List of United States Navy Ships

List of United States Navy ships is a comprehensive listing of all ships that have been in service to the United States Navy during the history of that service. The US Navy maintains its official list of ships past and present at the Naval Vessel Register, although it does not include early vessels. The Dictionary of American Naval Fighting Ships  includes much detail on historical ships, and was used as the basis for many of Wikipedia's ship articles.

Due to the large number of entries, the list has been divided by the first letter of the ship's name—see the info box at the right.
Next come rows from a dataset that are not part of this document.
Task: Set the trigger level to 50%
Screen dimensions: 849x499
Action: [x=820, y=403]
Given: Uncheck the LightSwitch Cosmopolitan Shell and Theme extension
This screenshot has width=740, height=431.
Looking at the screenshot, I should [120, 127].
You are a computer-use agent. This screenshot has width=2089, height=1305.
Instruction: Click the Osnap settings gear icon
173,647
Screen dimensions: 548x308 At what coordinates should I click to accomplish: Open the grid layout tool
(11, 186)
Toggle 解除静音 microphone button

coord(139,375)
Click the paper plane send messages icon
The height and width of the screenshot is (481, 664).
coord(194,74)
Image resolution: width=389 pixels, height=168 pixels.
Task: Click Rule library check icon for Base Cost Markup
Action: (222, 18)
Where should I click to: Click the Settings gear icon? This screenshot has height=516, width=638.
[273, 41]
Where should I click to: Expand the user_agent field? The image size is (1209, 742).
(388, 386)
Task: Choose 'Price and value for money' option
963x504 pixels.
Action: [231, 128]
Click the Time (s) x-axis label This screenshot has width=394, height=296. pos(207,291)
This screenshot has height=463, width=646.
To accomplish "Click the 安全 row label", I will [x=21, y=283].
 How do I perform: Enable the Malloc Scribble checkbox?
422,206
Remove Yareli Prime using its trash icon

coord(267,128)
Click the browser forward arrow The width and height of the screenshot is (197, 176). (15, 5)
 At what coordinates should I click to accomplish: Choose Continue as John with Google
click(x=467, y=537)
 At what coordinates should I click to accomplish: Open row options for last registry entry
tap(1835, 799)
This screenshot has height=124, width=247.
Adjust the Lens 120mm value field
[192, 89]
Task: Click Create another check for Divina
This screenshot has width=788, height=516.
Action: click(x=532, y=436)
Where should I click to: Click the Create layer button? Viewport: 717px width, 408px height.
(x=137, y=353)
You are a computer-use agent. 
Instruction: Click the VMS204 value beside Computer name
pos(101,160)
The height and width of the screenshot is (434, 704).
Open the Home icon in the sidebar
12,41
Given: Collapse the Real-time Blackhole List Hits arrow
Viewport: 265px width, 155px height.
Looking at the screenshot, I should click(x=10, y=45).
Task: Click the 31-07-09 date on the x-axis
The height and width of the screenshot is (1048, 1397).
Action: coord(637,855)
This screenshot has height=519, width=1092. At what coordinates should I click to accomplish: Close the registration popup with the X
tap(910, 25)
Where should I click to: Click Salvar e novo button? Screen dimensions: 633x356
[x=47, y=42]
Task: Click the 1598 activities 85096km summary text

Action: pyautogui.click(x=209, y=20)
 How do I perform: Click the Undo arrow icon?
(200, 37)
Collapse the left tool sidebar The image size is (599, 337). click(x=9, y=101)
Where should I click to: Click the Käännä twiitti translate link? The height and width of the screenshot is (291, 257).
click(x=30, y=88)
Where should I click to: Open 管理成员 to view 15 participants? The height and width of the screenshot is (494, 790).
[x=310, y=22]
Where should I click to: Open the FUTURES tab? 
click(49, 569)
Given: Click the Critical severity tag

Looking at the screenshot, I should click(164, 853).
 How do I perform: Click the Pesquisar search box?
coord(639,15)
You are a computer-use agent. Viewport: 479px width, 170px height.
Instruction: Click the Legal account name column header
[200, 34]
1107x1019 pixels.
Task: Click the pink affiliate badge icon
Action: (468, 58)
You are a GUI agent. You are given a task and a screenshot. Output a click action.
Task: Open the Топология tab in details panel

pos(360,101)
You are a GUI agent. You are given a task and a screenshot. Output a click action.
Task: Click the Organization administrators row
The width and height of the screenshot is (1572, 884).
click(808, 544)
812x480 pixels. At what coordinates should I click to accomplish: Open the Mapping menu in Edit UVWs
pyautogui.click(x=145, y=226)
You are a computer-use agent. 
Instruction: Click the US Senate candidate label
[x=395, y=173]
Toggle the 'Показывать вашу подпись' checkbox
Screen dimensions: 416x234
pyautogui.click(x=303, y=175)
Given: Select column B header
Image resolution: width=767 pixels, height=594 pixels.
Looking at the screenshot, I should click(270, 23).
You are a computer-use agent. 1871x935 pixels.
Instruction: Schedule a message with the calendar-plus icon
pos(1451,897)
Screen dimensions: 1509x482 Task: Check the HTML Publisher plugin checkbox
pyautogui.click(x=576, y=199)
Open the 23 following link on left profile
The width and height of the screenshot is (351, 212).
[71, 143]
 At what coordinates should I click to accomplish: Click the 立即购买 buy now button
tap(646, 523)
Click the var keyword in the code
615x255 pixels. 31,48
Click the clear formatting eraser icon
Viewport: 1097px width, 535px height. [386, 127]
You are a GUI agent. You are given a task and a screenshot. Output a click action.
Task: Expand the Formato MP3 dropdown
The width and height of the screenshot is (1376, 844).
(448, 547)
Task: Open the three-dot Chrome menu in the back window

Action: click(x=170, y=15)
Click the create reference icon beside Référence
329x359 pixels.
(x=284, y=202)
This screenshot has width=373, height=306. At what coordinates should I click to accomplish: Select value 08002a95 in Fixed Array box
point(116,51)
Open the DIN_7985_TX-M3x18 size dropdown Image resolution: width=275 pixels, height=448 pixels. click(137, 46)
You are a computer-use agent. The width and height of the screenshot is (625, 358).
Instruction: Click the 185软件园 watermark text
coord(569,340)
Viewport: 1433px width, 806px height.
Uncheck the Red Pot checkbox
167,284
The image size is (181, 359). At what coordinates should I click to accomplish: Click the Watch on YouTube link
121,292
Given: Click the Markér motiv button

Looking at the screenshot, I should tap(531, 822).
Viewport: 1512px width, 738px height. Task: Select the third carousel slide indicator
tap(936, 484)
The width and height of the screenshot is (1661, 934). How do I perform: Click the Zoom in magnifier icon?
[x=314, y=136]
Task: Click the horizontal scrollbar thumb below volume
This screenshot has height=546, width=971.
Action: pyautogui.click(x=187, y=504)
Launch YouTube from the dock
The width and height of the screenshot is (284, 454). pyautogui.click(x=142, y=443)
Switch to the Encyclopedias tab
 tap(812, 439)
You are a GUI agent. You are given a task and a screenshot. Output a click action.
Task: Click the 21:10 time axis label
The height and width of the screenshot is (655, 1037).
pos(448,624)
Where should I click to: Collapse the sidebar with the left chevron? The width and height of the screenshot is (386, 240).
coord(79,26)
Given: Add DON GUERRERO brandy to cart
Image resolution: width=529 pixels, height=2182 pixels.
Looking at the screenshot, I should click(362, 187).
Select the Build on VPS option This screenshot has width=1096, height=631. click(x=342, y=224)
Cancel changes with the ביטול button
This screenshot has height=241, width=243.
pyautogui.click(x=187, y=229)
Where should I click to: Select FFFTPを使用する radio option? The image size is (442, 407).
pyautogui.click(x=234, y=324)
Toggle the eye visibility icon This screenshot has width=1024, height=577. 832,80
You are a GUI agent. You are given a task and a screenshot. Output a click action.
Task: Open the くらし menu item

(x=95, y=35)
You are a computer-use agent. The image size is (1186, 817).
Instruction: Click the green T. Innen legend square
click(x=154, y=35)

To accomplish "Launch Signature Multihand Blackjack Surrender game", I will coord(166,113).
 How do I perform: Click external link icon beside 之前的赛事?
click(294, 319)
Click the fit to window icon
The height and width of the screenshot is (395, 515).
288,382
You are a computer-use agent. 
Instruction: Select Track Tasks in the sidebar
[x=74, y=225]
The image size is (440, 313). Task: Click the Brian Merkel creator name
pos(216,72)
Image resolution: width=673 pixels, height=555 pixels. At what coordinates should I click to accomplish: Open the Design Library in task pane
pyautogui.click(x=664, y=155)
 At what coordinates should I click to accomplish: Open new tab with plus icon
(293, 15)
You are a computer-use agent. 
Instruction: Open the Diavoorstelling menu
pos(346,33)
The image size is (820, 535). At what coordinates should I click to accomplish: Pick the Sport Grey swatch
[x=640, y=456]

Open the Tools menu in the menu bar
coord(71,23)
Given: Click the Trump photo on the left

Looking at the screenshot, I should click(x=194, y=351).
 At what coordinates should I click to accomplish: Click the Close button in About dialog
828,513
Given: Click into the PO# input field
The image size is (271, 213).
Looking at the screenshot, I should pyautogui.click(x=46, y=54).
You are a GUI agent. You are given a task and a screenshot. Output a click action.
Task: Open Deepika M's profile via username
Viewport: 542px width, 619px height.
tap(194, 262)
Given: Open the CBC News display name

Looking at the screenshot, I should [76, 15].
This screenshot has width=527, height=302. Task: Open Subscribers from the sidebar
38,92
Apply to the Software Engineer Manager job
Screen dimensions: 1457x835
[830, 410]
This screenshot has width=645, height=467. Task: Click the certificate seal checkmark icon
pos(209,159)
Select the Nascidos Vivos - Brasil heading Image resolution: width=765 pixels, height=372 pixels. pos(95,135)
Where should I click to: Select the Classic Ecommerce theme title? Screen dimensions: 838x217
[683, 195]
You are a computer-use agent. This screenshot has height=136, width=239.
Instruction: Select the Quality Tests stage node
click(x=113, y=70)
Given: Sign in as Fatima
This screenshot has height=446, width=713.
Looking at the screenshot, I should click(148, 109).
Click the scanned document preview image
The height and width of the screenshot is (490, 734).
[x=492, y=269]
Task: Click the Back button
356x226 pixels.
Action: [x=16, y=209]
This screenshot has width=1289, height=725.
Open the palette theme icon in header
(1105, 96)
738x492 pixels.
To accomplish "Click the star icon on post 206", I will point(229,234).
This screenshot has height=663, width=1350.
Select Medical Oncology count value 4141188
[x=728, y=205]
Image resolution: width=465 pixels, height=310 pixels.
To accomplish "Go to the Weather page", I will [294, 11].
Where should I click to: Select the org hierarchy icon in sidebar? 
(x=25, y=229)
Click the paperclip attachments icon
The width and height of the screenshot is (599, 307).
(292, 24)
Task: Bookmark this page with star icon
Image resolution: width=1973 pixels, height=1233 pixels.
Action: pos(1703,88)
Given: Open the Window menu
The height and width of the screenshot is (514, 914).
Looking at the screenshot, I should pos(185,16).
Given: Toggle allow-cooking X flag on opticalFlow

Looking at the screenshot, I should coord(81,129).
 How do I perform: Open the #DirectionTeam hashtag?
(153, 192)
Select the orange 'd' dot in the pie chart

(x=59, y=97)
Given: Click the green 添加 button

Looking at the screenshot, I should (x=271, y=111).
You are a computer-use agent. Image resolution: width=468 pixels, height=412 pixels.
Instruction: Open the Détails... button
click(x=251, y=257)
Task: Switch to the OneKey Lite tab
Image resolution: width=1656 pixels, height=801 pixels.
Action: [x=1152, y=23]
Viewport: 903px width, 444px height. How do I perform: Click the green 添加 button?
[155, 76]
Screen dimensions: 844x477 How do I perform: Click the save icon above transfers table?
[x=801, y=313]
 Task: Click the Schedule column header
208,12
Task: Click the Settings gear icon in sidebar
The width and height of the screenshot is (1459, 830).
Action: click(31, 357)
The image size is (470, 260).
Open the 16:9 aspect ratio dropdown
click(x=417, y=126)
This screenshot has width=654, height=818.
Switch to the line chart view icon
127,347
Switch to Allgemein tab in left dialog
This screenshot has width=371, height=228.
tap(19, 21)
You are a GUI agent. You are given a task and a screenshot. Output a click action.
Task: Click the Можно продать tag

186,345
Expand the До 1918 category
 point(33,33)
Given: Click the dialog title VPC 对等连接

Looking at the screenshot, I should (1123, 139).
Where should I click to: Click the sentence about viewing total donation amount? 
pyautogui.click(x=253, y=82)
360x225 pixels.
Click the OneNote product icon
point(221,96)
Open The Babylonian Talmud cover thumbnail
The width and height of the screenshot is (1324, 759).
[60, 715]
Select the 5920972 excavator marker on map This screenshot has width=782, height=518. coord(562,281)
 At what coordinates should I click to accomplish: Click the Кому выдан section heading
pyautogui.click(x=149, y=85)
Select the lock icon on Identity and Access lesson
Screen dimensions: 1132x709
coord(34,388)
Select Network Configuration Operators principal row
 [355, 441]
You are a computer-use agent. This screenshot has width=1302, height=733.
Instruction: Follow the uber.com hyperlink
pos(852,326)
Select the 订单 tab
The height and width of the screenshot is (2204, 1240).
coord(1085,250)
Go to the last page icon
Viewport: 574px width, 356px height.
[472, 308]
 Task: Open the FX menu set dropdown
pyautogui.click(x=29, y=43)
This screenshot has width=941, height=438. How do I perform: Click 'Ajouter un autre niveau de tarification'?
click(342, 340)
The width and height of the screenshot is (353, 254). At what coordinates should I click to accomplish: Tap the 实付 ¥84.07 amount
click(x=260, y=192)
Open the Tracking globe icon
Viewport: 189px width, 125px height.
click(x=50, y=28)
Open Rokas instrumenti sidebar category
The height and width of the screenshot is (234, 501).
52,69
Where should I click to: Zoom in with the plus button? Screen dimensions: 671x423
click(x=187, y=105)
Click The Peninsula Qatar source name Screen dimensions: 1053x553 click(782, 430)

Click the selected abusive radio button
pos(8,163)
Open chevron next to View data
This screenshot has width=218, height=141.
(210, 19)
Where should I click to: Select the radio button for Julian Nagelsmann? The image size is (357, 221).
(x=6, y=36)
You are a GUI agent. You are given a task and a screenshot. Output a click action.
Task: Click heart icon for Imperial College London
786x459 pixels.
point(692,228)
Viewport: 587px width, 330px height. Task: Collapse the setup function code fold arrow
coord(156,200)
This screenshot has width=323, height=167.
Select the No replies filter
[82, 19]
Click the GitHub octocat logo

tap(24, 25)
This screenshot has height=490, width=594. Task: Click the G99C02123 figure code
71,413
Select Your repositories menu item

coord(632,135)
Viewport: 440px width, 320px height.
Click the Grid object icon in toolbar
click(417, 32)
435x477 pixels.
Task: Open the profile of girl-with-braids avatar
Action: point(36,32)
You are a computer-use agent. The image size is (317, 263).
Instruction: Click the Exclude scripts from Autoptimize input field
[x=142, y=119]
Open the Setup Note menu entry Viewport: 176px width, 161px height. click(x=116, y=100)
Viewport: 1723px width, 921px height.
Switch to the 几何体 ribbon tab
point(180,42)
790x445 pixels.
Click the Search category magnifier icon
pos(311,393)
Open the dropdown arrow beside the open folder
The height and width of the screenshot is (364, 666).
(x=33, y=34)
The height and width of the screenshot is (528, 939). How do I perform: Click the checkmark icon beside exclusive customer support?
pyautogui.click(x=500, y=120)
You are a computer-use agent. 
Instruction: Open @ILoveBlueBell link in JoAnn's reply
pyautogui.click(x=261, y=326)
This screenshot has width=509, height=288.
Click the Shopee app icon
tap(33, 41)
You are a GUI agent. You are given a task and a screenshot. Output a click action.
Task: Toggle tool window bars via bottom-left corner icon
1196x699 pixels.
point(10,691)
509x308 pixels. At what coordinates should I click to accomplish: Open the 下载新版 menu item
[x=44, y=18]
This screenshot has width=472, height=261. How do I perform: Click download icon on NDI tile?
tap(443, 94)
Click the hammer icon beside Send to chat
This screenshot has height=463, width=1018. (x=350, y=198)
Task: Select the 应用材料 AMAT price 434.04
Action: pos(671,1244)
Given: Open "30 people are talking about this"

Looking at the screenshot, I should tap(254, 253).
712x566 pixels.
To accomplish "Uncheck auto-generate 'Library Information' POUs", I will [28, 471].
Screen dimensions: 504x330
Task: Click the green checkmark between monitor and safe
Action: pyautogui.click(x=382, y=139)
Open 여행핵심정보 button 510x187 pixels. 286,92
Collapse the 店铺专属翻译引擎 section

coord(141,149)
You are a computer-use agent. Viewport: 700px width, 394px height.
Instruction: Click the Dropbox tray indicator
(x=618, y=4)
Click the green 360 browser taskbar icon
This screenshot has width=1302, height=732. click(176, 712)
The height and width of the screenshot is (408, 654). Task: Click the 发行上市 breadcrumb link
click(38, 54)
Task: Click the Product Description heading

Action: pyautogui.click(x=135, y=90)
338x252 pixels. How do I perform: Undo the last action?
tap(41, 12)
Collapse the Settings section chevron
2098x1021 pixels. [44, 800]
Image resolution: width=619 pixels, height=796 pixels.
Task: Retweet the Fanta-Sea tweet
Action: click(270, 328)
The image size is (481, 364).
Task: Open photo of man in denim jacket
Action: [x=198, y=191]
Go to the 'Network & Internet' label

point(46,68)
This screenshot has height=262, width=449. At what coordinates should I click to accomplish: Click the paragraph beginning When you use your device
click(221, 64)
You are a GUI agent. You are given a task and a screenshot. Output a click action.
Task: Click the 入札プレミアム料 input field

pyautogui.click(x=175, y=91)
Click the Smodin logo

Famous quotes containing the words list of, list, united, states, navy and/or ships:

    Do your children view themselves as successes or failures? Are they being encouraged to be inquisitive or passive? Are they afraid to challenge authority and to question assumptions? Do they feel comfortable adapting to change? Are they easily discouraged if they cannot arrive at a solution to a problem? The answers to those questions will give you a better appraisal of their education than any list of courses, grades, or test scores.
    Lawrence Kutner (20th century)

    Lastly, his tomb
    Shall list and founder in the troughs of grass
    And none shall speak his name.
    Karl Shapiro (b. 1913)

    The United States is a republic, and a republic is a state in which the people are the boss. That means us. And if the big shots in Washington don’t do like we vote, we don’t vote for them, by golly, no more.
    Willis Goldbeck (1900–1979)

    We cannot feel strongly toward the totally unlike because it is unimaginable, unrealizable; nor yet toward the wholly like because it is stale—identity must always be dull company. The power of other natures over us lies in a stimulating difference which causes excitement and opens communication, in ideas similar to our own but not identical, in states of mind attainable but not actual.
    Charles Horton Cooley (1864–1929)

    The Navy is the asylum for the perverse, the home of the unfortunate. Here the sons of adversity meet the children of calamity, and here the children of calamity meet the offspring of sin.
    Herman Melville (1819–1891)

    Two lives that once part are as ships that divide.